Written instruction:
Please print, word for word, the entries from the line containing "Task: Open Sweet Bonanza game thumbnail" through the end of the entries, both included. Leave the pictures out.

**** Records supplied ****

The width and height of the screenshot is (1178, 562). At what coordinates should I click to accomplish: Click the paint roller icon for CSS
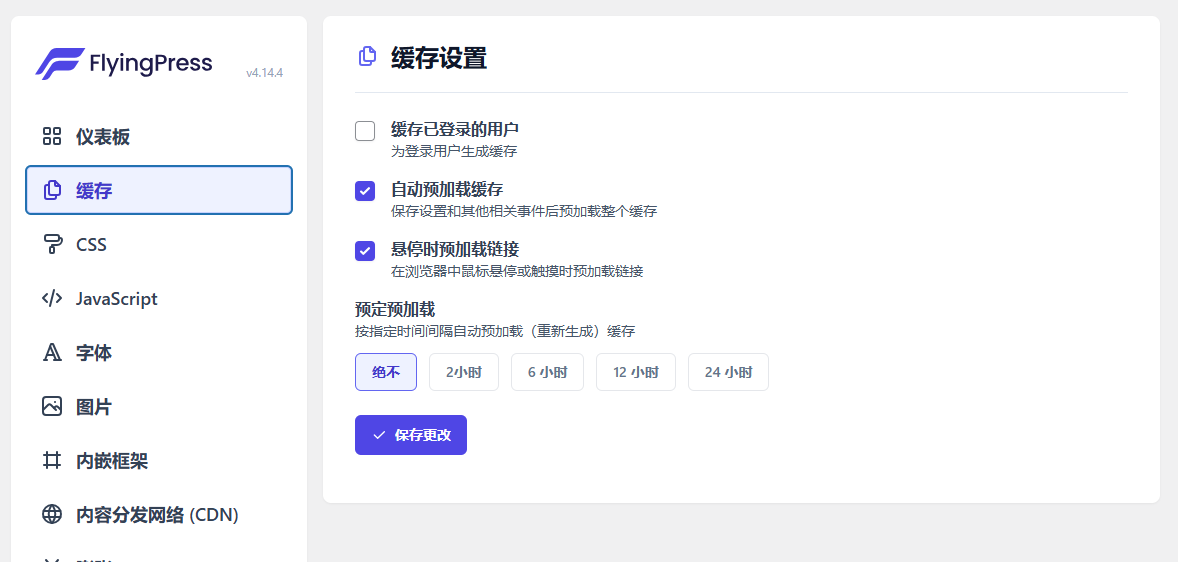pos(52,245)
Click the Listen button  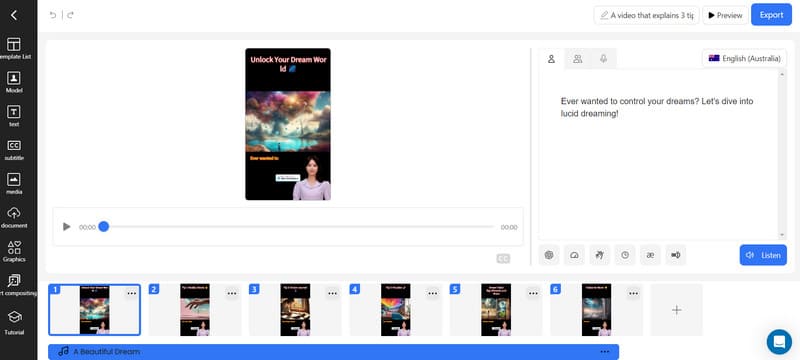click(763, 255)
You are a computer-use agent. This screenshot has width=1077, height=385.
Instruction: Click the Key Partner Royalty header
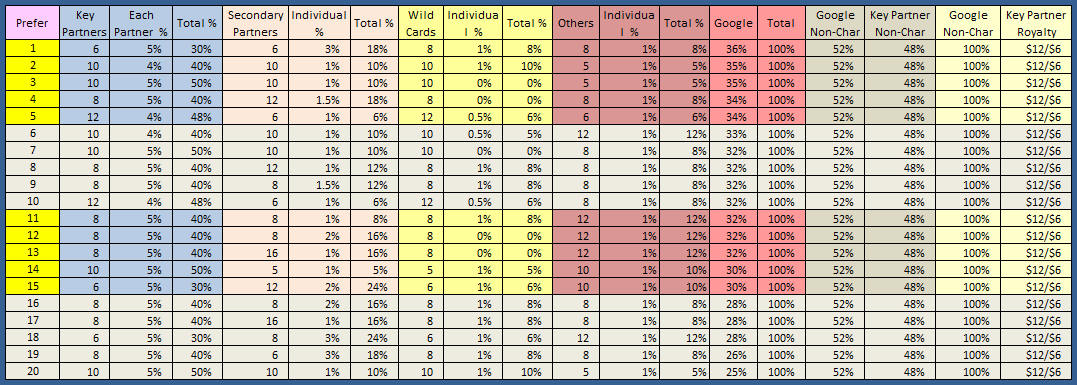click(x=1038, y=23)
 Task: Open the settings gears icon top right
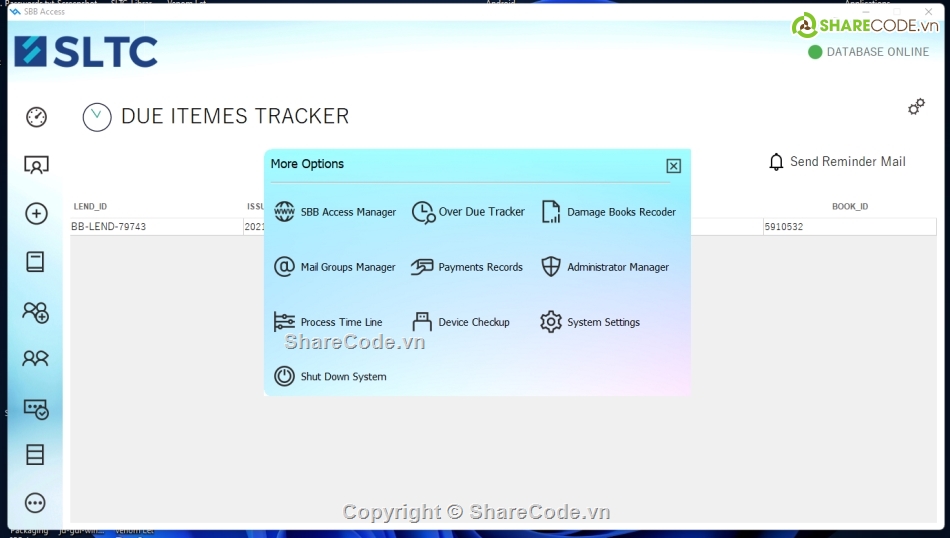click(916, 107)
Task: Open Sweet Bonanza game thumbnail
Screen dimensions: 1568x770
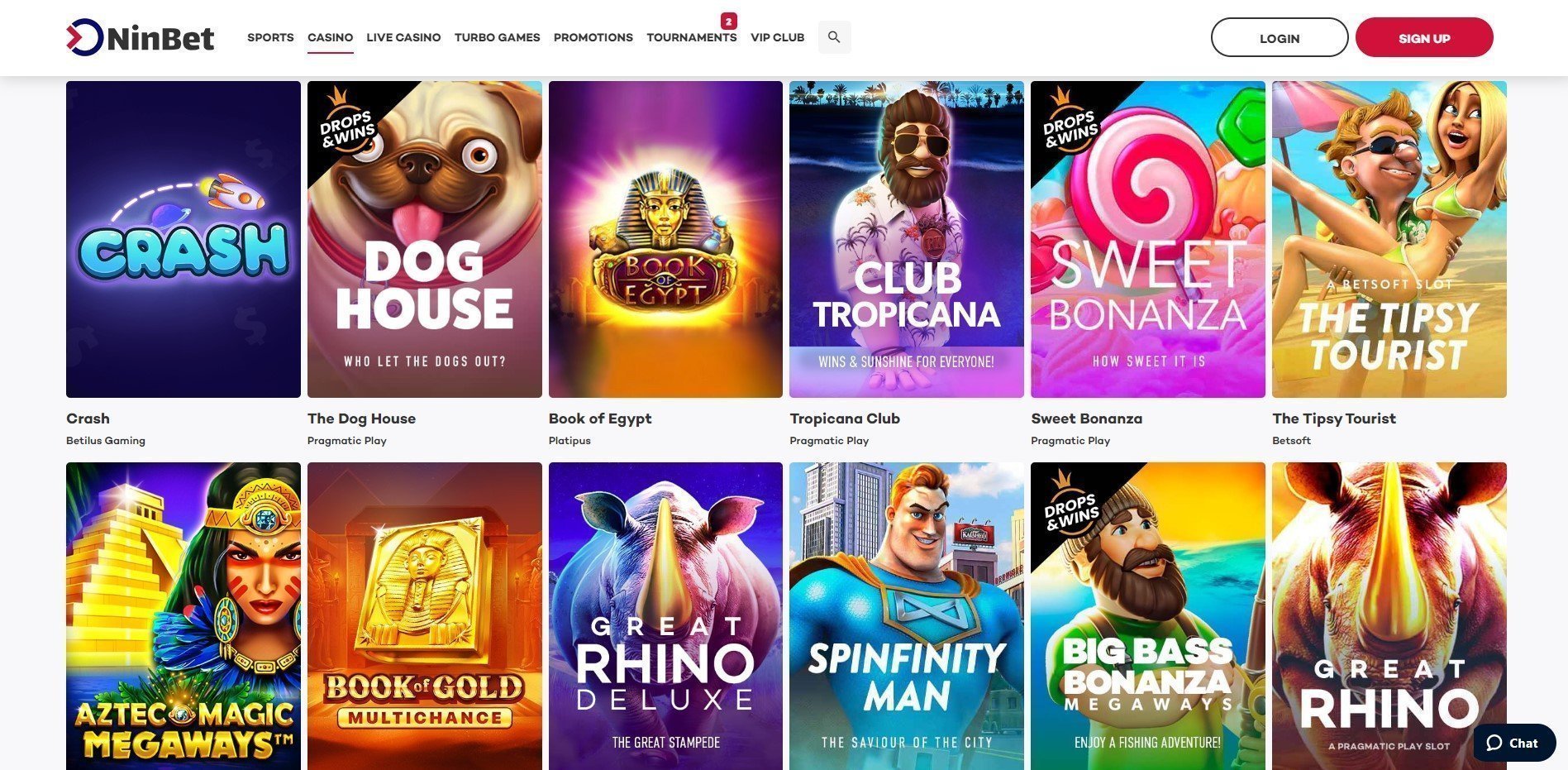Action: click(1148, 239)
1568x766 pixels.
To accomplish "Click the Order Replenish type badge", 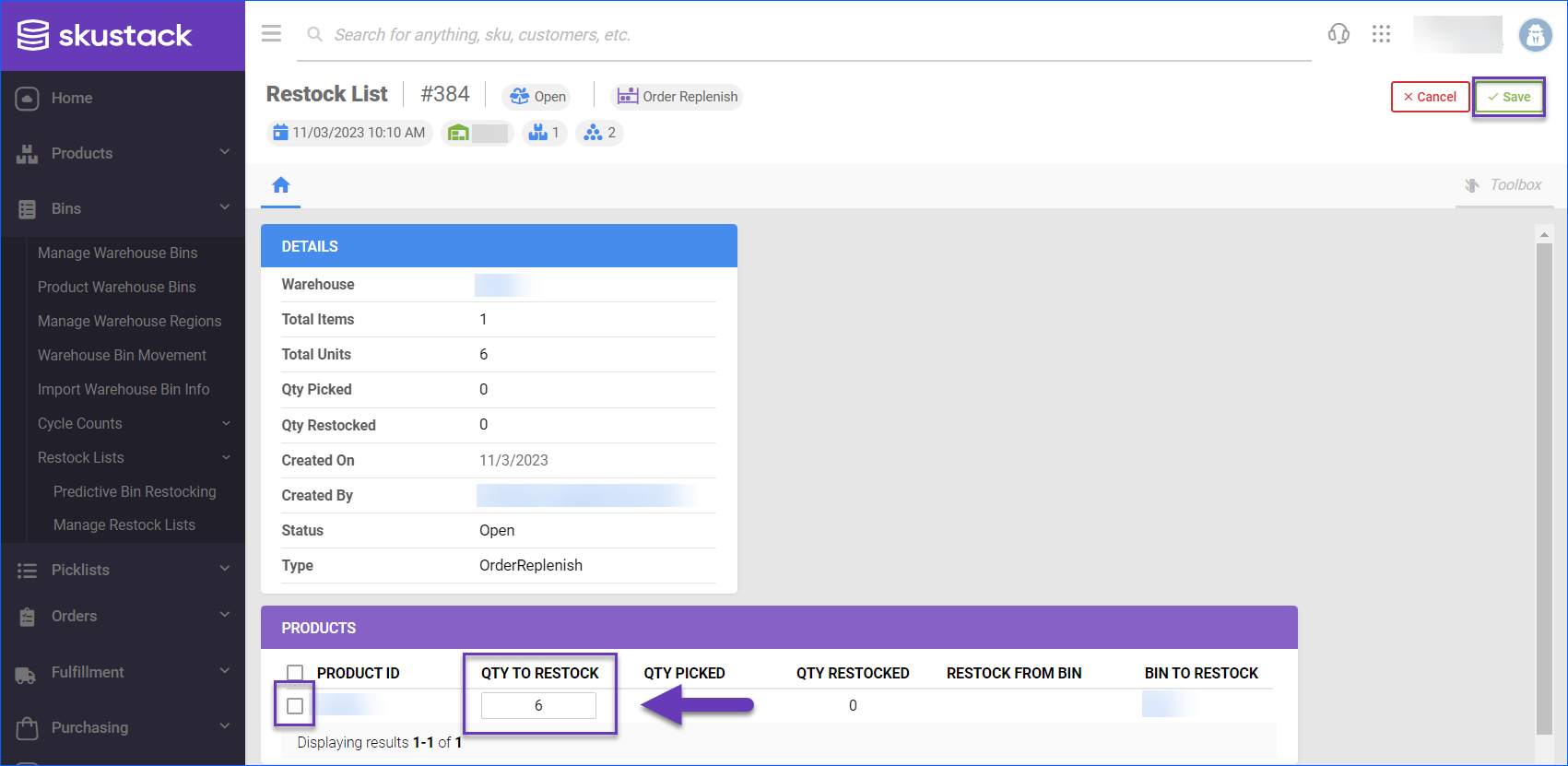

****

Result for this task:
Task: Open Sweet Bonanza game thumbnail
Screen dimensions: 1568x770
Action: click(1148, 239)
1568x766 pixels.
To accomplish "Click the Order Replenish type badge", 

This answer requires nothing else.